| ENTRIES SUPPLIED |

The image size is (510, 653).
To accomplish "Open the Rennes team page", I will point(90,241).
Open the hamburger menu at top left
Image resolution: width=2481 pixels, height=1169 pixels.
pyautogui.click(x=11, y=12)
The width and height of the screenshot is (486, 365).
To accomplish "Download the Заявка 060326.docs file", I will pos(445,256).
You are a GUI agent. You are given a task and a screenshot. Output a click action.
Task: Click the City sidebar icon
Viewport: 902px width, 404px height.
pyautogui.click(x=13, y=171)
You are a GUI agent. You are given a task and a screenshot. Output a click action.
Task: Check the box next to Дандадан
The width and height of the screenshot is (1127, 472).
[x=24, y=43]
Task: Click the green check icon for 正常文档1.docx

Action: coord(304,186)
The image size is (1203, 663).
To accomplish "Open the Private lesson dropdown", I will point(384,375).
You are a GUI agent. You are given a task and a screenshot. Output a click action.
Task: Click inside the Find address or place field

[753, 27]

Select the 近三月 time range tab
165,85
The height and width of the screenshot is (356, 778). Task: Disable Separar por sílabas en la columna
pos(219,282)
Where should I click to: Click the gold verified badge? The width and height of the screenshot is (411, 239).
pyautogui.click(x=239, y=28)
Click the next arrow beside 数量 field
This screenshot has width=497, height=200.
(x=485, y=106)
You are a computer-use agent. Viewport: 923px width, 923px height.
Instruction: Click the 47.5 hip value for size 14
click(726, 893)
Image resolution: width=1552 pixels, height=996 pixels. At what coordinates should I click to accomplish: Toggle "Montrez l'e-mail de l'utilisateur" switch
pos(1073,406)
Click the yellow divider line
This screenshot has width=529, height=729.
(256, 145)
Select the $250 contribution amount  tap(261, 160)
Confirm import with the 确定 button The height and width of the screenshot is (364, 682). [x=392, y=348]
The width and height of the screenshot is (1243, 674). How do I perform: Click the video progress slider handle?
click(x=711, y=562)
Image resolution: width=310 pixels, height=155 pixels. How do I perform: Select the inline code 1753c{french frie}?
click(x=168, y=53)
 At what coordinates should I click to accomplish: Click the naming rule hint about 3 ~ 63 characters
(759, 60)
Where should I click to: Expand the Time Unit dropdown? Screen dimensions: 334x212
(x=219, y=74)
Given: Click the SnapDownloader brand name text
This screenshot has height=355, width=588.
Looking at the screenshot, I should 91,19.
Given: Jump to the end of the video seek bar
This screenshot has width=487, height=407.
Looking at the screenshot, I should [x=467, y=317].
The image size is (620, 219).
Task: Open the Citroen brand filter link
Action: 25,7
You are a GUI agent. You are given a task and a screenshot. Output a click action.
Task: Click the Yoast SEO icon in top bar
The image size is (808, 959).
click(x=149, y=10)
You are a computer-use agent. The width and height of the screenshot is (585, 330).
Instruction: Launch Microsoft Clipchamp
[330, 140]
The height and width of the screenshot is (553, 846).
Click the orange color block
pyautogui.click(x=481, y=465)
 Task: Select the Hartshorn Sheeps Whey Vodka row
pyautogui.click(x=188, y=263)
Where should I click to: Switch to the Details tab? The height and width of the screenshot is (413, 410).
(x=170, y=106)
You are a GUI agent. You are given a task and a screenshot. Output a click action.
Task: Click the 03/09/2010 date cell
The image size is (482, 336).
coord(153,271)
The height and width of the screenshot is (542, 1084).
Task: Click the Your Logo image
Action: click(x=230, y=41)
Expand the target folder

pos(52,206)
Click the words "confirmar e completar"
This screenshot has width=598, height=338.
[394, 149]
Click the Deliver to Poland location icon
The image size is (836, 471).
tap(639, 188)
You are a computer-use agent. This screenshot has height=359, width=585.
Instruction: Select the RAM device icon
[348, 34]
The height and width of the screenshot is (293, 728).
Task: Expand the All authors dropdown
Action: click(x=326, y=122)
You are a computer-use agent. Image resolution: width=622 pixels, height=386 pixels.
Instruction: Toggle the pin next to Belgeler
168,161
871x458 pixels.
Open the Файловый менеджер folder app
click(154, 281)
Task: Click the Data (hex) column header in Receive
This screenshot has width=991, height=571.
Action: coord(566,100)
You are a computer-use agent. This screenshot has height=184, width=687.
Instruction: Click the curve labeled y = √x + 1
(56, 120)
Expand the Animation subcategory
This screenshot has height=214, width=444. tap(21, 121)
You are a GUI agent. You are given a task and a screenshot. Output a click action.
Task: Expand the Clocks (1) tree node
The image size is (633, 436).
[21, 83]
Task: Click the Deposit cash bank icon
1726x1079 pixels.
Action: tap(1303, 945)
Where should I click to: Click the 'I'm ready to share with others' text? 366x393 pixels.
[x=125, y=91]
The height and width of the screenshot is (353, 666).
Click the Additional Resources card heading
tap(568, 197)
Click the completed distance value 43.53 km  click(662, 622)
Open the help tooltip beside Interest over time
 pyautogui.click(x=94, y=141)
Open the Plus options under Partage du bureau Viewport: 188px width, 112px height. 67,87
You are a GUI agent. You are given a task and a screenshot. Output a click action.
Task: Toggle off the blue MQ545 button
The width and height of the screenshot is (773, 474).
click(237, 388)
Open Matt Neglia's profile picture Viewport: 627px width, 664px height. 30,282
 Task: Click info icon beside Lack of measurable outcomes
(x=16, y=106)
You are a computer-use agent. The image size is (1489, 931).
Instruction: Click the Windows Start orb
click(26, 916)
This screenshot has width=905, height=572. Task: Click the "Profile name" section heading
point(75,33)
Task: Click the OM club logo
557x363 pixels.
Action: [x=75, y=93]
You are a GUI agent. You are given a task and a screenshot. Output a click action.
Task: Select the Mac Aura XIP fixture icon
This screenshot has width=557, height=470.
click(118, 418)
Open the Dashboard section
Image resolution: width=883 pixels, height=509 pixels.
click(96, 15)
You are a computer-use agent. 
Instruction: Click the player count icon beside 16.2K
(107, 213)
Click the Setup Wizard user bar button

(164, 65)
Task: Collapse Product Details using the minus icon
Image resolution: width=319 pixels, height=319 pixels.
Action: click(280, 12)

| DO THIS |
Duplicate the lines of the records from the line with "Open the Dashboard section" up to and including the last line of the records.

| WORKED ANSWER |
Open the Dashboard section
Image resolution: width=883 pixels, height=509 pixels.
click(96, 15)
You are a computer-use agent. 
Instruction: Click the player count icon beside 16.2K
(107, 213)
Click the Setup Wizard user bar button

(164, 65)
Task: Collapse Product Details using the minus icon
Image resolution: width=319 pixels, height=319 pixels.
Action: click(280, 12)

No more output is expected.